On the down side, you need to write custom code to read images from the DB and serve them to the user, while any standard web server would just let you send the images as they are.

When it comes to the bottom line, though, you should just choose the option that fits your project, and your server configuration.

MiffTheFox
A: 

If you want your application to be scalable, do not use a file system. Store them in a database.

Jack Marchetti
I'm not going to vote you down but I think your answer is wrong. File systems can be every bit as scalable as DBMS'. I'd be interested in why you think that was the case.
paxdiablo
@Pax: Agreed. I am imagining the webfarm at Flickr reading a DB to serve all its images.
p.campbell
Perhaps I was mislead then. I'm working on major rewrite of a web application, due to scaling issues, the architect recommended to the stakeholders that it be completely rewritten [the code and data model are awful] but the big issue was scaling. His main reason was, since the images are all file based, you can't scale up with multiple servers and use load balancers.
Jack Marchetti
Maybe the location of the images is stored in a database?
Jack Marchetti
@JackM, you *can* scale up filesystem images with multiple servers - you just have to have a copy on each server. A single NFS mounted location would be as bad as a non-replicated database. In addition, having a billion images in a single directory may also cause problems but that's bad design, and no different from not indexing the images in the DB. More than likely your architects are making work for themselves :-)
paxdiablo
Sounds about right, knowing him the way i do.
Jack Marchetti
A: 

The biggest out-of-the-box advantage of a database is that it can be accessed from anywhere on the network, which is essential if you have more than one server.

If you want to access a filesystem from other machines you need to set up some kind of sharing scheme, which could add complexity and could have synchronization issues.

If you do go with storing images in the database, you can still use local (unshared) disks as caches to reduce the strain on the DB. You'd just need to query the DB for a timestamp or something to see if the file is still up-to-date (if you allow files that can change).

Thilo
+1  A: 

Store them in FileSystem, store the file path in the DB.

Of course you can make this scalable and distributed, you just need to keep the images dirs synched between them (for JackM). Or use a shared storage connected to multiple web frontend servers.

Anyway, the stealing part was covered in your other question and is basically impossible. People that can access the images will always be able (with more or less work) to save them locally ... even if it means "print-screen" and paste into photoshop and saving.

Rostol
I had the same thought about security; once the image is viewed in the browser, you can theoretically kiss it goodbye. The security problem may originally have been ACLs on the filesystem, or perhaps some kind of browser authentication issues.
p.campbell
A: 

If the issue is scalability you'll take a massive loss by moving things into the database. You can round-robin webservers via DNS but adding the overhead of both a CGI process and a database lookup to each image is madness. It also makes your database that much harder to maintain and your images that much harder to process.

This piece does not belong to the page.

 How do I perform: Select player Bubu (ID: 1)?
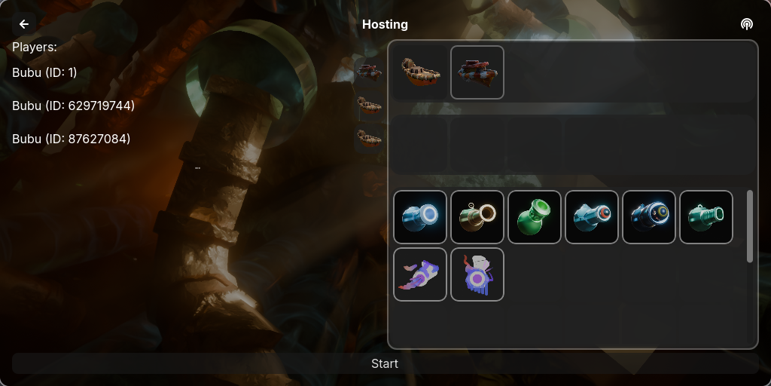pyautogui.click(x=44, y=72)
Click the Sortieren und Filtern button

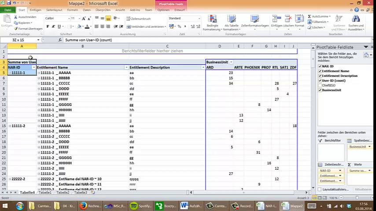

As to the other part of your question, you can secure access to a file as easily as a database record, but at the end of the day as long as there is an URL that returns a file you have limited options to prevent that URL being used (at least without making cookies and/or javascript compulsory).

SpliFF
+1  A: 

For a web application I look after, we store the images in the database, but make sure they're well cached in the filesystem.

A request from one of the web server frontends for an image requires a quick memcache check to see if the image has changed in the database and, if not, serves it from the filesystem. If it has changed it fetches it from the central database and puts a copy in the filesystem.

This gives most of the advantages of storing them in the filesystem while keeping some of the advantages of database - we only have one location for all the data which makes backups easier and means we can scale across quite a few machines without issue. It also doesn't put excessive load on the database.

Colin Coghill
+1  A: 

It depends on how many images you expect to handle, and what you have to do with them. I have an application that needs to temporarily store between 100K and several million images a day. I write them in 2gb contiguous blocks to the filesystem, storing the image identifier, filename, beginning position and length in a database.

For retrieval I just keep the indices in memory, the files open read only and seek back and forth to fetch them. I could find no faster way to do it. It is far faster than finding and loading an individual file. Windows can get pretty slow once you've dumped that many individual files into the filesystem.

I suppose it could contribute to security, since the images would be somewhat difficult to retrieve without the index data.

For scalability, it would not take long to put a web service in front of it and distribute it across several machines.

R Ubben
I'd call this a hybrid solution, and it would address a need for security. How fast is the seeking through 2gb of a large file?
p.campbell
It seems quite fast. It isn't a sequential read. I'm just doing fileStream.Seek(blockOffset,SeekOrigin.Begin) and then reading the next imageLength bytes. I guess I could keep track of my current location and seek to an offset, but that would probably add more complexity than it was worth. If I wanted additional security, I could encrypt or mount a TrueCrypt volume and write the blocks there, but for a non-DMZ server, that too would be overkill.
R Ubben
I take it you never delete or modify the files once they're written? If you did, you'd end up writing your own version of a file system!
Mark Ransom
No. It is a lot easier to just delete the index entry, or if I modified one, add a new image. This is intended for temporary storage, but if I made it permanent, I would still do it that way. Speed is a lot more expensive than disk space. Besides, if this was a permanent system of record, auditors would have a problem with the fact it was possible to delete images.
R Ubben
A: 

Store files in a file server, and store primitive data in a database. While file servers (especially HTTP-based) scale well, database servers do not. Don't mix them together.

yogman
A: 

If you need to edit, manage, or otherwise maintain the images, you should store it outside the database.

Also, the filesystem has many security features that a database does not.

The database is good for storing pointers (file paths) to the actual data.

Jeff Meatball Yang